STUDENTS GET THEIR DAY IN COURT
On Feb. 17, 14 students from Cedarville University visited the Supreme Court of Ohio to witness court proceedings, take a tour of the facility and have a question and answer session with Justice Robert R. Cupp. Photo courtesy of the Supreme Court of Ohio
by Public Relations Office—Cedarville, Ohio
February 27, 2009
Cedarville, Ohio—Field trips have long been a part of the educational process, but few students have heard arguments in a death penalty court case. Regardless, that’s exactly what 14 students from Cedarville University did on Feb 17 at the Supreme Court of Ohio.
As members of Alpha Delta Nu, a criminal justice organization, the 14 students observed oral arguments of criminal appeals before the Supreme Court of Ohio.
The trip allowed students to examine a relatively obscure part of the criminal justice process. Robert Vaughn, assistant professor of criminal justice, says, “Most televised court proceedings are of the trial. Many people are unaware of the nature and workings of the appeals court, especially at the Supreme Court level. This trip allowed students to observe those proceedings first hand, including one argument in a death penalty case.”
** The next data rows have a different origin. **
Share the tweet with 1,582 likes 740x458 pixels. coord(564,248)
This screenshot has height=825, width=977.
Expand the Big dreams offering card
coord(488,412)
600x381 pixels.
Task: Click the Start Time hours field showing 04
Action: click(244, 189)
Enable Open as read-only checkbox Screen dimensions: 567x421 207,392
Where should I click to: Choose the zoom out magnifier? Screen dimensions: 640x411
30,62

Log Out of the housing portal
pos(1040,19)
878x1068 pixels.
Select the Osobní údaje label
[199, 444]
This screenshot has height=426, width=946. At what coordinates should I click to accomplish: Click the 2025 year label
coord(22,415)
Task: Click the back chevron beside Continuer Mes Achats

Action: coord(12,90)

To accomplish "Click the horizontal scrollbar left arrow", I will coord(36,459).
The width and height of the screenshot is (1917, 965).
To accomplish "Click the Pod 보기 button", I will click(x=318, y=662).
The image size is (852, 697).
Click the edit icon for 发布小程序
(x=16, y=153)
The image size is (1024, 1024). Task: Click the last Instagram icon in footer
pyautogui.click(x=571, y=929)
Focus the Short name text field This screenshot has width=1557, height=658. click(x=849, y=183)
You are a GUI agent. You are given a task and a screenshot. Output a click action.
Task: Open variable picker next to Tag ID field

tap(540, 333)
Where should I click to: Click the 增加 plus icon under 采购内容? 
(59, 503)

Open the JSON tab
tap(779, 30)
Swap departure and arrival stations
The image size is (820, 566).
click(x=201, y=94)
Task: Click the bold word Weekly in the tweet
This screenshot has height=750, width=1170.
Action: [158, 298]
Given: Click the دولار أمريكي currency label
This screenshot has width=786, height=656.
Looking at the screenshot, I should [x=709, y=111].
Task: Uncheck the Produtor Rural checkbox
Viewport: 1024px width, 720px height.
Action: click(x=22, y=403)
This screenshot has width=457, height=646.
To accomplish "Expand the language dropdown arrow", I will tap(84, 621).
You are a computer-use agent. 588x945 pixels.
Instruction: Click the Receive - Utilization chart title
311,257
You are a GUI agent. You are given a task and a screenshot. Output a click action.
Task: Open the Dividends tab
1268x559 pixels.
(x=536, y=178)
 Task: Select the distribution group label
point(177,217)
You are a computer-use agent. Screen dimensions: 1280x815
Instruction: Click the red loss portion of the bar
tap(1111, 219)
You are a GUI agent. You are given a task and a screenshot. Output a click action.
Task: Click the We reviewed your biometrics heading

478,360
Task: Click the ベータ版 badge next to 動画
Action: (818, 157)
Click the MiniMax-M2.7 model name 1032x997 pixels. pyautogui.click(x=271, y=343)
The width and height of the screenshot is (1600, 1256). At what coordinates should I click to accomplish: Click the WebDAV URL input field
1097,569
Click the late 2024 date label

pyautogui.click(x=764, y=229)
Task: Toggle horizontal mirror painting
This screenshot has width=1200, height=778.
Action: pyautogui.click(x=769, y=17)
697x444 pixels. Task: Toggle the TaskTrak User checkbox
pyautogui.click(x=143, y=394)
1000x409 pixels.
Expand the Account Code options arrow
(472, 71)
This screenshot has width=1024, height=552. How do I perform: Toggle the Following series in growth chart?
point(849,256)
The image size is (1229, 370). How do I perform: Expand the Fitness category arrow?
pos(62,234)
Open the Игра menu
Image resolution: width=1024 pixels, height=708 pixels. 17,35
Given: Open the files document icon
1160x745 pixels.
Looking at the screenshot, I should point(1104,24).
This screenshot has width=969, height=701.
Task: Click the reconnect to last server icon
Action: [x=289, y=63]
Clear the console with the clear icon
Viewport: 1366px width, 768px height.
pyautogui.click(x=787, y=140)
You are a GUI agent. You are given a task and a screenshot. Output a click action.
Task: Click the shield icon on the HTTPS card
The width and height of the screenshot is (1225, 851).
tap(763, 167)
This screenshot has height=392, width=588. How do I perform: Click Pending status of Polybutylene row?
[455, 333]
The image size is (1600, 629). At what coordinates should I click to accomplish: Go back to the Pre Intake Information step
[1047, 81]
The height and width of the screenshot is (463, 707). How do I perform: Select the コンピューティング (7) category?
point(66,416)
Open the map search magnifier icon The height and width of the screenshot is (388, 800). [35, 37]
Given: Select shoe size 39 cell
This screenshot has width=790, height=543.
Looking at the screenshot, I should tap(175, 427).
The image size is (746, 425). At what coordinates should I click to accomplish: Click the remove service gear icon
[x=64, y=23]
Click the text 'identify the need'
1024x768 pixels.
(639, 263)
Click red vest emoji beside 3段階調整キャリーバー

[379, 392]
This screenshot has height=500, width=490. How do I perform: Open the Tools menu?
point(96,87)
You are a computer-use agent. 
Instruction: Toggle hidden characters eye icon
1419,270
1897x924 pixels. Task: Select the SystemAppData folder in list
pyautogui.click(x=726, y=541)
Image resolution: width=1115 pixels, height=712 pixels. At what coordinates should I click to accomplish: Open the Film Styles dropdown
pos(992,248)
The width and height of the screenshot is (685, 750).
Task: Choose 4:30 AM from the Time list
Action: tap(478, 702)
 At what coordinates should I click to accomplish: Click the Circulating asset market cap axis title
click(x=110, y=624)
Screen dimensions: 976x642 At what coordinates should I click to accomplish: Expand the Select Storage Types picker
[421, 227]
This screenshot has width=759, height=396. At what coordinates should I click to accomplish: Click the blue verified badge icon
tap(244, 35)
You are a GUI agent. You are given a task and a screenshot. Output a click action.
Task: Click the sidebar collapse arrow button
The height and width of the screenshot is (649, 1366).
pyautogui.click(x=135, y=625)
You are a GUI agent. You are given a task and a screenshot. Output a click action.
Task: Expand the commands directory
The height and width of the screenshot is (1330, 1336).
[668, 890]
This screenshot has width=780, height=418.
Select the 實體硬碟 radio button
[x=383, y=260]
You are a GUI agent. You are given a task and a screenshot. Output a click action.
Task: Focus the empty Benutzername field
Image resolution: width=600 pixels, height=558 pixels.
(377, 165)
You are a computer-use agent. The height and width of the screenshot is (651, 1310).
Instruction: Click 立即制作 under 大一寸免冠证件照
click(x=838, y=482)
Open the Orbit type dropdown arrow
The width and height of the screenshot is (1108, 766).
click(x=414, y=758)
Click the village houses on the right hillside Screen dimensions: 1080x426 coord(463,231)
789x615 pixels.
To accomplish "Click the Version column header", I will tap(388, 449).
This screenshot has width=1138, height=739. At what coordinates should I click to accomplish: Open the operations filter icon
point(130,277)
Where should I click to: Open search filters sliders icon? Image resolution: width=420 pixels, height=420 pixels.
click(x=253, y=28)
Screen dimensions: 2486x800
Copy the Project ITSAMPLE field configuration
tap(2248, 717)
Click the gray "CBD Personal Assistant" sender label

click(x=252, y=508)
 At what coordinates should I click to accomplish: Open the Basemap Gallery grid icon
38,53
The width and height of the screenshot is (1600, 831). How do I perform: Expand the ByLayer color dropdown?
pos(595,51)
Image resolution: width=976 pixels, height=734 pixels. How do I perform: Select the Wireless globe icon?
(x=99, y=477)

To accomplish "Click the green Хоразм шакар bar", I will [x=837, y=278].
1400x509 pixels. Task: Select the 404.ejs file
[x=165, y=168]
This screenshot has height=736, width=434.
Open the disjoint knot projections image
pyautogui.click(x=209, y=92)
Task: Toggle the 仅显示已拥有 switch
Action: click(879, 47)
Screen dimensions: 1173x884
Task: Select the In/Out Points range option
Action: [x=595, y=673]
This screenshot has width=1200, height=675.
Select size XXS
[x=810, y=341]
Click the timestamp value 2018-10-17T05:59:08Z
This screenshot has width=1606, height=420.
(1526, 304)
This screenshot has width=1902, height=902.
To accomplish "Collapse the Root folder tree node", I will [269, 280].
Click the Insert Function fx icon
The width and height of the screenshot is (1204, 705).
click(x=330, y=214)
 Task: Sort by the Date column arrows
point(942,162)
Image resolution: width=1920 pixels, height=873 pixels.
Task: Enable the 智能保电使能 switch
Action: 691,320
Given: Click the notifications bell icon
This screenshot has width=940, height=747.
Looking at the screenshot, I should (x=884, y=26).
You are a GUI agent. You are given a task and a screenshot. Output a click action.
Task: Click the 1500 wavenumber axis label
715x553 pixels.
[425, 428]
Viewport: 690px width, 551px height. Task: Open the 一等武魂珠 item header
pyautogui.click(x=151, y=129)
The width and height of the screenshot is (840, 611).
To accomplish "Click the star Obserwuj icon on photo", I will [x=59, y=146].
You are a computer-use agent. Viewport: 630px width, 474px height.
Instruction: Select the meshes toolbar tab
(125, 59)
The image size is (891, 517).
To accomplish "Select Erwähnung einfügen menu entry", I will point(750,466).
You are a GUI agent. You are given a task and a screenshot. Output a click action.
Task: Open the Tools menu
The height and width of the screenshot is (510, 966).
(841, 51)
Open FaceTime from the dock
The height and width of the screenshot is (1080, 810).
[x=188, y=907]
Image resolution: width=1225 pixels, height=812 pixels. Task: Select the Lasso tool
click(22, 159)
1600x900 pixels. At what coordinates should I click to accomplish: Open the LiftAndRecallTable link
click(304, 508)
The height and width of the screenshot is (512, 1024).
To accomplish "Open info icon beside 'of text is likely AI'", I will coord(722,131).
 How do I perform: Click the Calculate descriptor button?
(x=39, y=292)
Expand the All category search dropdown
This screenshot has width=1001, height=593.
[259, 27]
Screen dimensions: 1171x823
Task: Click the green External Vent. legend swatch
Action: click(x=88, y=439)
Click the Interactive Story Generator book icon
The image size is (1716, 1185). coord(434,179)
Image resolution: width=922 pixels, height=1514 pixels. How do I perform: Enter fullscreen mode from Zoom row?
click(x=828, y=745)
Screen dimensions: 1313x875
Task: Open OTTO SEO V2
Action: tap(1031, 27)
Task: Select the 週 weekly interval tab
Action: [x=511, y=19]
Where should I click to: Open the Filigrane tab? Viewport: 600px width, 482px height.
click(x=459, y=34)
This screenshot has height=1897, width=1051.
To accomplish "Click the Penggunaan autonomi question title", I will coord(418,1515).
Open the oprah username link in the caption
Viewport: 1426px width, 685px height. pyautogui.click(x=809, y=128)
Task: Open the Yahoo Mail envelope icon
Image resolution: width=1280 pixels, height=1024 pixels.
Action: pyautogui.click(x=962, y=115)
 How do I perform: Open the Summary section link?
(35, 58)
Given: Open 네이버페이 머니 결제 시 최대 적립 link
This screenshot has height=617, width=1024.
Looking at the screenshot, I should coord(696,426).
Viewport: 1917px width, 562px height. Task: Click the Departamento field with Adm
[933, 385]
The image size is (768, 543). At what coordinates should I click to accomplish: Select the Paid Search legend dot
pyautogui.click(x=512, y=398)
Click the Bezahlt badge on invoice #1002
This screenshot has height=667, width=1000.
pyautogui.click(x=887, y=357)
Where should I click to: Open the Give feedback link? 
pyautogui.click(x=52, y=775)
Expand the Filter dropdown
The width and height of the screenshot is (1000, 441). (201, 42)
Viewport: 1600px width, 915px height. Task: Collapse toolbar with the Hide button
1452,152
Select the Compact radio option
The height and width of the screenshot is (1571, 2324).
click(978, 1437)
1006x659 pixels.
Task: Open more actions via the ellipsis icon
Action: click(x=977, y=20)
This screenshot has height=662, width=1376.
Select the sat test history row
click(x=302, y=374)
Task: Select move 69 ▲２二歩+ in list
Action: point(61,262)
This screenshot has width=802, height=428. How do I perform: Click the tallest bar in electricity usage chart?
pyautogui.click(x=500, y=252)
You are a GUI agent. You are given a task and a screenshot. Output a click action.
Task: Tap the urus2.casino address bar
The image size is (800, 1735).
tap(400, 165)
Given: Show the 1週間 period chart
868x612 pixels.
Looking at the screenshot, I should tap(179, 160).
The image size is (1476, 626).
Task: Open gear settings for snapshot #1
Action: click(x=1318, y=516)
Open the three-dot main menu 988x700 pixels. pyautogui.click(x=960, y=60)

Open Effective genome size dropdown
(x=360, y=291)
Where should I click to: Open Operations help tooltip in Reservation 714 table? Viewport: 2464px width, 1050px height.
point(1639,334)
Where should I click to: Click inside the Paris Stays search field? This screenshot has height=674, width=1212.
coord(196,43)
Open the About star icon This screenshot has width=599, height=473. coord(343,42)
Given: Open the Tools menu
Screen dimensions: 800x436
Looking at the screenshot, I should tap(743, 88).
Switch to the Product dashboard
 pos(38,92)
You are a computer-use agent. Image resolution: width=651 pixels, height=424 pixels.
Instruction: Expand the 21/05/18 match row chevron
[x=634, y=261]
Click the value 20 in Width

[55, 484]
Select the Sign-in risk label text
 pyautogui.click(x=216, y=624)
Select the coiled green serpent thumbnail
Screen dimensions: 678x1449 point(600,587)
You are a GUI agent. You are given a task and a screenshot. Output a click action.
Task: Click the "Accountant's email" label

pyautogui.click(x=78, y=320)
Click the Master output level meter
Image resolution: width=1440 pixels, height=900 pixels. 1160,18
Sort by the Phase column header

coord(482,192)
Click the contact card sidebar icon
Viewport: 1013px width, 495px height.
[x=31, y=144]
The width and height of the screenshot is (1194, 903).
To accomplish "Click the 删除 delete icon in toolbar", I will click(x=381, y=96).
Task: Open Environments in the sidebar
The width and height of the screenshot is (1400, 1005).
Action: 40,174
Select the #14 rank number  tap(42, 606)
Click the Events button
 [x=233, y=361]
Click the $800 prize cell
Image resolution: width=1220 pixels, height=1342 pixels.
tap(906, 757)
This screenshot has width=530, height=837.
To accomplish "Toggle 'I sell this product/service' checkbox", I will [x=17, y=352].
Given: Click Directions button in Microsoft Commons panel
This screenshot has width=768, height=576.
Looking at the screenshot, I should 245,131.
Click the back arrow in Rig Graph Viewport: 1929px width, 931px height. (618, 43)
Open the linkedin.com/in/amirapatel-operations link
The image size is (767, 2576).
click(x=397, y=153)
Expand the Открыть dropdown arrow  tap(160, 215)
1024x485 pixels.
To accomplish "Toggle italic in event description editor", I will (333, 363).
Justice Robert R. Cupp addressed the students following the closing arguments. The students also received a brief tour of the court’s security control room and learned about its internal security procedures.
“In all, the day offered a glimpse of the criminal justice system that most people never see,” says Vaughn, “which will enable them to have a better understanding and appreciation for the field in which they will soon be working.”
Tara Leaman, a junior criminal justice major, adds, “Visiting the Supreme Court opened my eyes to the importance of recording the facts of a situation as accurately as I can. It also revealed how testifying truthfully in a situation can bring justice to individuals.”
“Most importantly, these experiences allow us to examine ourselves,” says Shaun Cookson, a senior criminal justice major. “People go into different careers for different reasons, but having the ability to ‘test drive’ our career while in college really helps me understand more about myself and why I want to go into criminal justice.”